[Stored data]

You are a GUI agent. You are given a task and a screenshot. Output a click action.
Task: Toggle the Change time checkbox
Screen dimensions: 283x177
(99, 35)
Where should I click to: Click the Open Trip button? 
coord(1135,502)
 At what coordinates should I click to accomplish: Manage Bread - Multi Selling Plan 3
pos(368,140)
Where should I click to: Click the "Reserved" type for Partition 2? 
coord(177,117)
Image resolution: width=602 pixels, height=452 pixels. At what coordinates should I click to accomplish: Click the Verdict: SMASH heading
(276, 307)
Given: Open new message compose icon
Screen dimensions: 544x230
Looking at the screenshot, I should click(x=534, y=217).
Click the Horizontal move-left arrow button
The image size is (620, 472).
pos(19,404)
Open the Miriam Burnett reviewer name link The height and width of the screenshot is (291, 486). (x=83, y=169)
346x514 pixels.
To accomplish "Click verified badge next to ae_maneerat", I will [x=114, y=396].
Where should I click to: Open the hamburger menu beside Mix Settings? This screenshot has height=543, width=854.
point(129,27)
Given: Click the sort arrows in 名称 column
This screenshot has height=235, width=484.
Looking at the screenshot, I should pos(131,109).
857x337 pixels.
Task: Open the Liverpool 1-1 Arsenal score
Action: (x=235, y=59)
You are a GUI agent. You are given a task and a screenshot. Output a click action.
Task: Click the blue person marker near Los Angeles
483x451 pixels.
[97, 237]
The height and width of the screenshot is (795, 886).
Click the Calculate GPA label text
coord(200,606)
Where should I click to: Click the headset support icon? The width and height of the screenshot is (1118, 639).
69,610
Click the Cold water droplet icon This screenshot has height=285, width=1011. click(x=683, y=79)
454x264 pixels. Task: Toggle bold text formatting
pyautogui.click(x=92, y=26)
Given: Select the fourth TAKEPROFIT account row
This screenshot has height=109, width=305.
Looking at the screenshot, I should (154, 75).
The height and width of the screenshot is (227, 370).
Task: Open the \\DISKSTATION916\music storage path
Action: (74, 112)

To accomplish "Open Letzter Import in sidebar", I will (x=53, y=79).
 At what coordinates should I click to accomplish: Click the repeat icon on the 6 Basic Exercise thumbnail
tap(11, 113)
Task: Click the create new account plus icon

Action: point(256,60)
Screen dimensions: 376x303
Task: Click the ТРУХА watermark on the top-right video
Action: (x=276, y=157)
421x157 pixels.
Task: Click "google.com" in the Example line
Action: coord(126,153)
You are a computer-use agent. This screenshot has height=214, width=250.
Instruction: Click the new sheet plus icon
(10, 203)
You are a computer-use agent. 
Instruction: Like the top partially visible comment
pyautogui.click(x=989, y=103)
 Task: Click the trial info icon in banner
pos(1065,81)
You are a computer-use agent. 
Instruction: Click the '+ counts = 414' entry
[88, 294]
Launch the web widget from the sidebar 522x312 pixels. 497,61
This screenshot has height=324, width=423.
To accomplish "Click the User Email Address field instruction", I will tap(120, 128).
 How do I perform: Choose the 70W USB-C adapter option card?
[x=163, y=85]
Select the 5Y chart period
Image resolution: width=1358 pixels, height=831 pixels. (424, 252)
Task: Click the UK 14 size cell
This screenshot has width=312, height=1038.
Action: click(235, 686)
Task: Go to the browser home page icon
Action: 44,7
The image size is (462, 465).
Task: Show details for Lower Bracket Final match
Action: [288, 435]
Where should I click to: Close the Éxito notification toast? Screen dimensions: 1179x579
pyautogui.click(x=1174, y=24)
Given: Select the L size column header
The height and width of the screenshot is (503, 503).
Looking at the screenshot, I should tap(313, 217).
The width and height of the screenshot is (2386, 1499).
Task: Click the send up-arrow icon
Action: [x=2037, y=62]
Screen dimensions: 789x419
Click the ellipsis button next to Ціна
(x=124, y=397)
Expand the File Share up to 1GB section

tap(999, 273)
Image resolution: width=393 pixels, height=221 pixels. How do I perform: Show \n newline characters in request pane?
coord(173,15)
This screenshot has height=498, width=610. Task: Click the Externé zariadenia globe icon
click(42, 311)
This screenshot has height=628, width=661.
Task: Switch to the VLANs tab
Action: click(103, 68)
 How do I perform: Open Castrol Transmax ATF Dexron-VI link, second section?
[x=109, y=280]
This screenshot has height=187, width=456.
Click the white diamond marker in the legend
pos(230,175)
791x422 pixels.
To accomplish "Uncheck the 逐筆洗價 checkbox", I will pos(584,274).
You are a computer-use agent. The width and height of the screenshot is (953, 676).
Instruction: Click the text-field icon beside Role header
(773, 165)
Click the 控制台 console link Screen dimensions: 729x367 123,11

**EXERCISE BRIEF:** Starting from the data above, filter for lines with "column" and copy each one.

**SOLUTION FOR THIS PROBLEM:**
Given: Click the sort arrows in 名称 column
Given: Select the L size column header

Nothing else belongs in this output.